§ EXTRAIT CHOISI

COMMENT GERER NOS POPULATIONS
DE CARNASSIERS ?
Par Michel Tarragnat (article paru dans "La
Pêche & les Poissons")
La pêche des carnassiers est de plus en plus populaire
et de moins en moins productive. Beaucoup de nos eaux se dépeuplent,
pour diverses raisons, et la frustration du pêcheur augmente.
Que peut-on faire ?
Dans certaines eaux la situation reste satisfaisante, mais c'est
loin d'être le cas partout. En partie pour des problèmes
de dégradation du milieu, mais aussi, pourquoi le nier,
en raison des prélèvements systématiques
que subissent la plupart des carnassiers capturés au-dessus
de la taille légale.
On peut penser que si ces prélèvements étaient
modérés par une réglementation plus restrictive,
on gagnerait en plaisir de pêche ce que l'on perdrait en
rations protéinées. Sans relancer le sempiternel
débat sur le no-kill, j'aimerais, de façon constructive,
essayer de faire réfléchir. Nombreux sont ceux qui
pensent qu'il n'est pas possible de changer les choses, que le
Français est "viandard" par nature, et que tout
ce qui l'intéresse est de garder du poisson pour la gamelle
; que toute tentative de modification des comportements, par la
persuasion ou par voie réglementaire, est vouée
à l'échec, et va soulever un tollé général,
un effondrement du nombre de permis vendus, etc.
En est-on si sûr ? En dehors des pêches privées
gérées au cordeau (et qui se portent bien, merci)
combien d'expériences novatrices ont-elles été
menées, qui pourraient nous aider à y voir plus
clair ? N'y aurait-il pas moyen, avec l'énorme potentiel
halieutique dont nous disposons dans le domaine public, de "réquisitionner"
quelques centaines d'hectares, et d'y conduire des essais de réglementation
différente, plus conservatrice ? Avec un suivi des populations
permettant d'apprécier l'impact de ces mesures, et une
étude auprès des pêcheurs pour mesurer l'indice
de satisfaction, et son évolution dans le temps ? Il me
semble que de telles expériences sont possibles, à
défaut d'être simples à mettre en place. Et
elles nous permettraient d'y voir plus clair plutôt que
de nous perdre dans d'interminables débats d'idées
et de principes, sans que rien ne bouge vraiment.

§ TRAVAIL À FAIRE
• 1. Selon l'extrait sur la gestion des carnassiers, pourquoi de nombreuses eaux se dépeuplent-elles ? Répondez en une à trois phrases.
• 2. Dans l'extrait sur la gestion des carnassiers, relevez toutes les composantes du dispositif d'essai que l'auteur propose de mettre en place sur le domaine public.
• 3. Prolongez l'article sur la gestion des carnassiers en reprenant après sa dernière phrase.
Les lignes qui viennent ensuite n'ont aucun rapport avec l'extrait.

§ DONNÉES PRÉSENTÉES

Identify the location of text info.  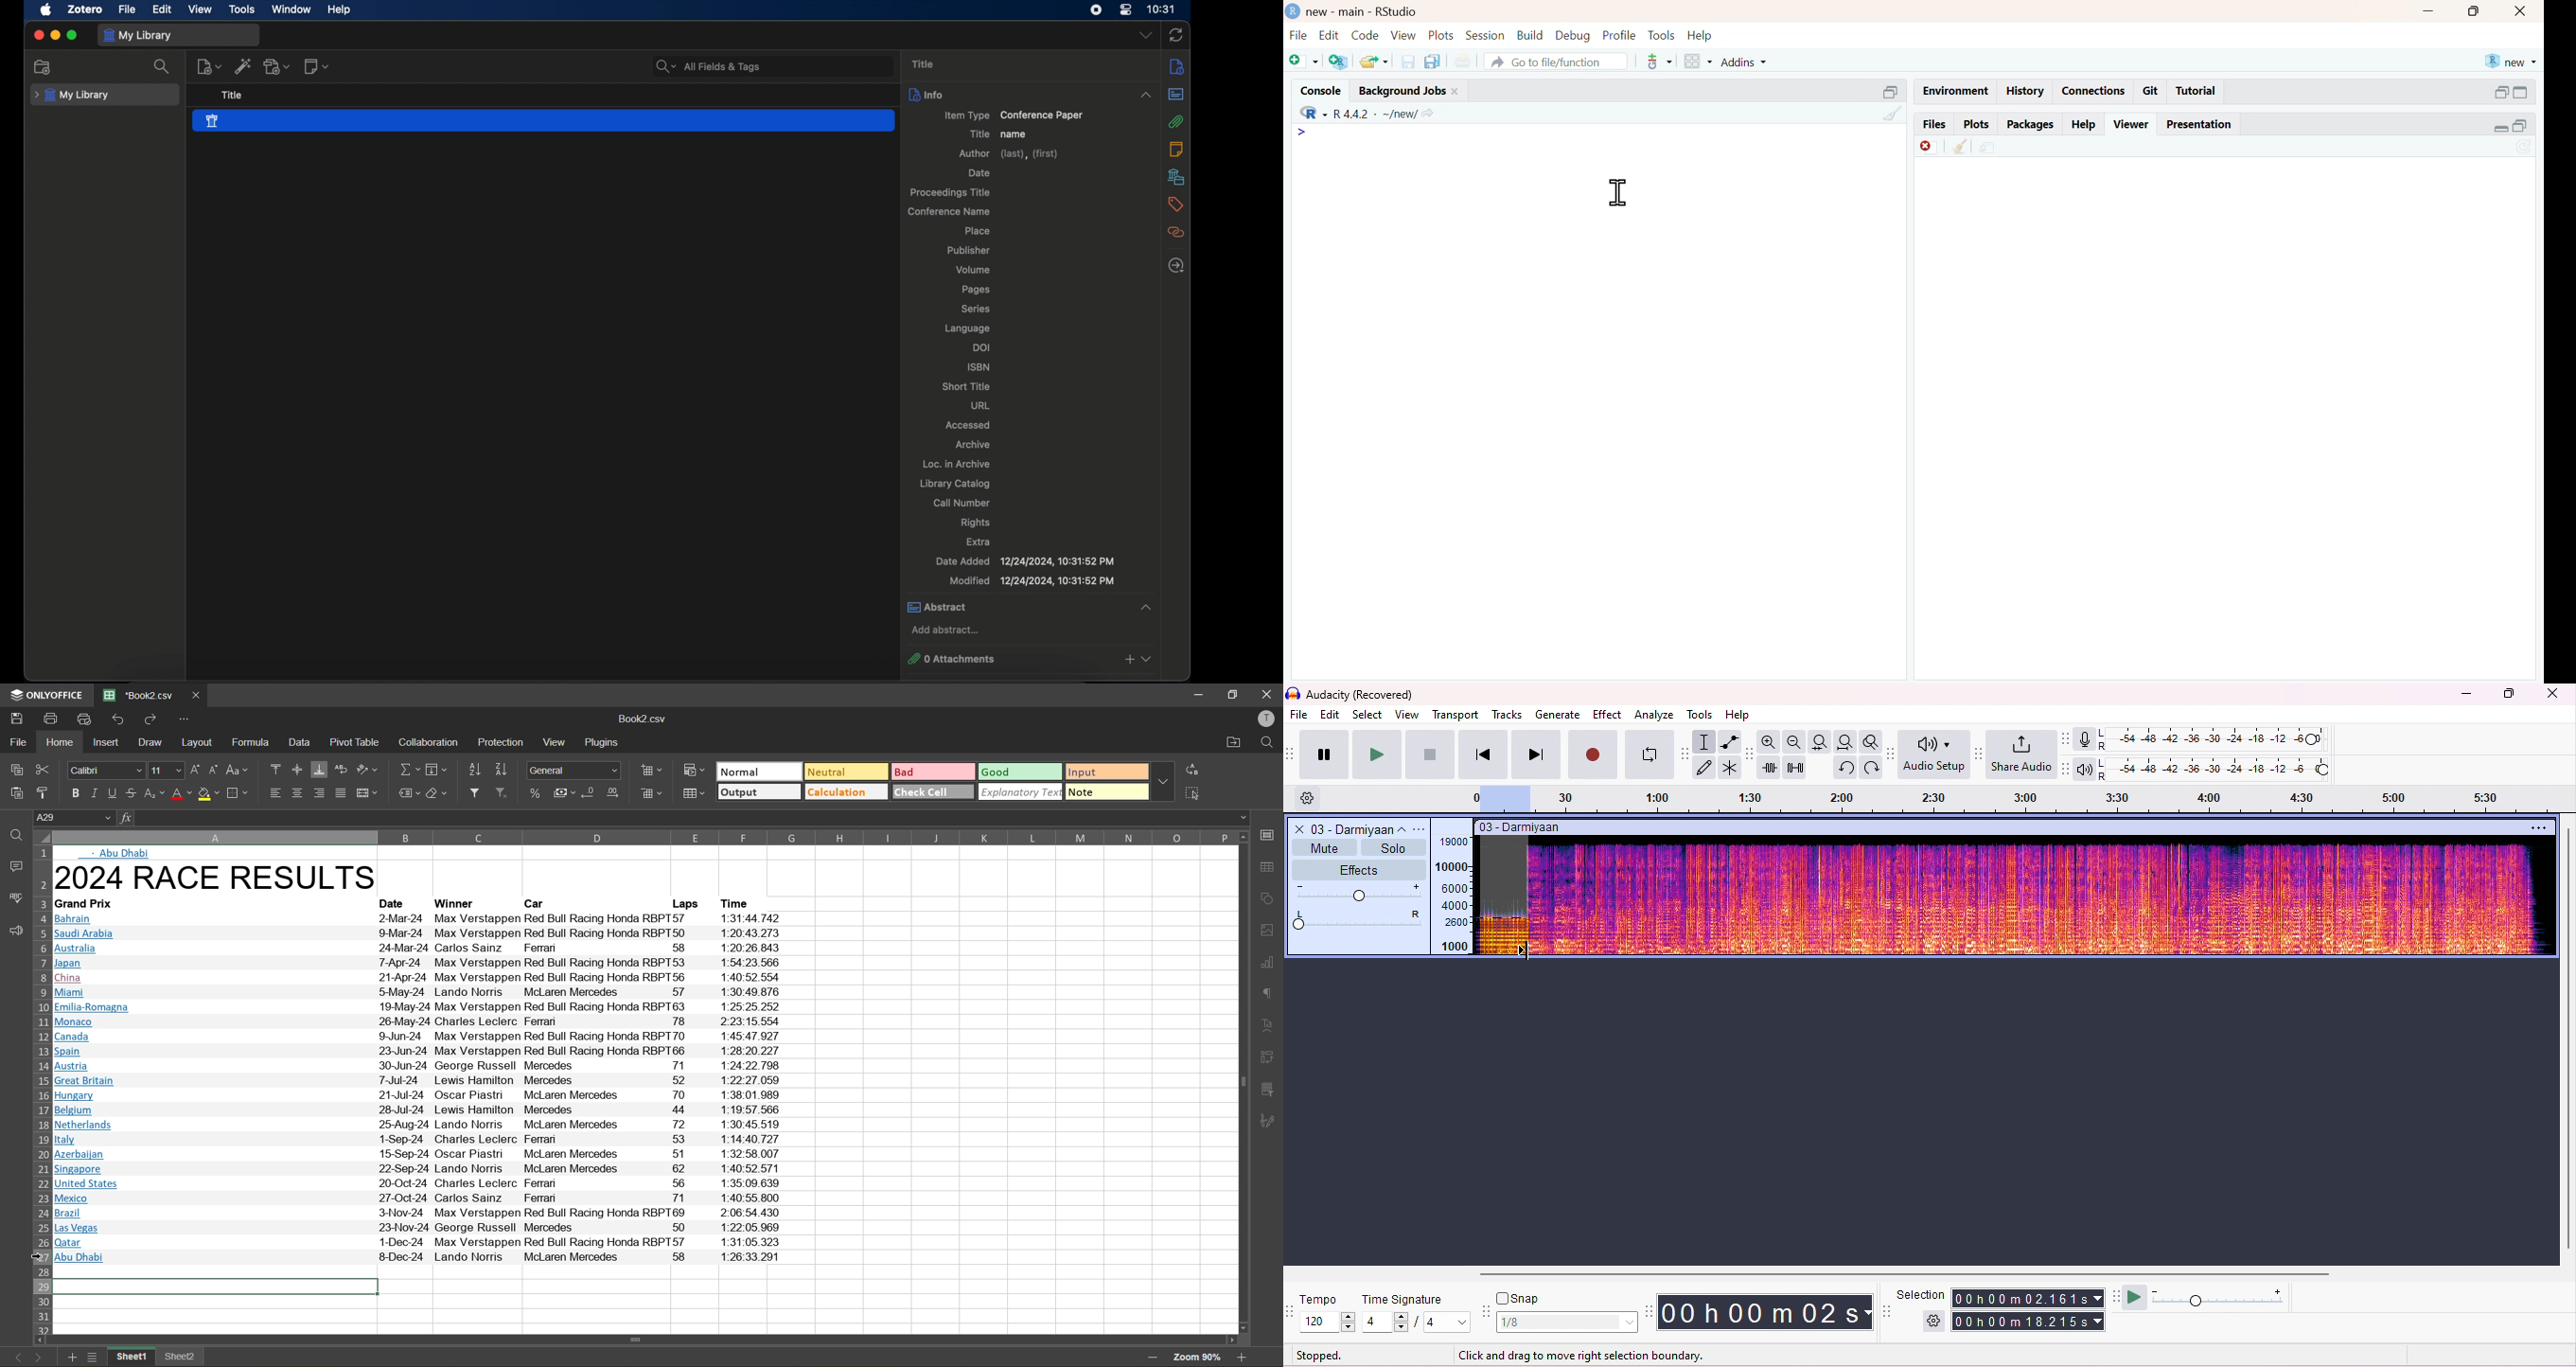
(421, 992).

§ RÉPONSES ATTENDUES
• 1. Le dépeuplement s'explique en partie par la dégradation du milieu. Il tient aussi aux prélèvements systématiques que subissent la plupart des carnassiers capturés au-dessus de la taille légale.

• 2.
- « Réquisitionner » quelques centaines d'hectares
- Y conduire des essais de réglementation différente, plus conservatrice
- Assurer un suivi des populations permettant d'apprécier l'impact de ces mesures
- Mener une étude auprès des pêcheurs pour mesurer l'indice de satisfaction et son évolution dans le temps

• 3.
Il se trouve que nous disposons quand même de quelques
rares exemples de gestion halieutique différente et réussie
des populations de carnassiers, dans le milieu associatif. J'en
ai retenu deux qui sont intéressants, car dans un cas il
s'agit d'une gestion de type privé menée par une
AAPPMA (Lacs de la Forêt d'Orient dans l'Aube), dans l'autre
d'une gestion de type public, sur le lac de Bancarié dans
le département du Tarn. Ces exemples souffrent d'un manque
de suivi quant à la façon dont les règles
sont perçues par les pêcheurs, mais certains indices
permettent de s'en faire une idée.
Lacs de la Forêt d'Orient
En 98, l'actuel président René Dancoisne prend
la tête de l'AAPPMA, et il n'y va pas par quatre chemins.
"Tout le monde ramassait des brochetons, la pêche était
sur le déclin, il se faisait peut de beaux poissons. Un
sondage a montré que les pêcheurs étaient
pessimistes, désabusés. Nous avons alors décidé
de durcir nettement le règlement intérieur, quitte
à passer en force. Nous avons mis la taille du brochet
à 55 cm, celle du sandre à 50. Nous avons beaucoup
aleviné en gardons et brochets, et continuons à
le faire par le biais de nos étangs de production. Et surtout
nous avons fixé un quota de prélèvement très
strict : 2 brochets par jour, avec un maximum de 20 par an. Idem
pour le sandre. Nous avons un système de carte de prélèvement,
à perforer après chaque prise. Nos gardes tournent
souvent, les contrevenants sont avertis à la première
entorse, puis c'est l'exclusion de 3 mois la première fois,
puis un à trois ans en cas de récidive…
Le résultat ne s'est pas fait attendre. Non seulement le
poisson est revenu, et de plus en plus beau, mais les pêcheurs
eux-mêmes, plutôt réticents au début,
en redemandent. Lors de la dernière assemblée, nous
avons voté la taille à 60 pour le brochet (certains
pêcheurs voulaient même la fixer à 70…),
et un quota de trente perches par jour, dont quatre seulement
au-dessus de 35 cm. Ces mesures ont été votées
à la quasi unanimité (deux voix contre, sur 180
présents). Ce qui montre que quand les résultats
sont là, les pêcheurs sont satisfaits, même
s'ils ne peuvent pas garder autant qu'ils voudraient.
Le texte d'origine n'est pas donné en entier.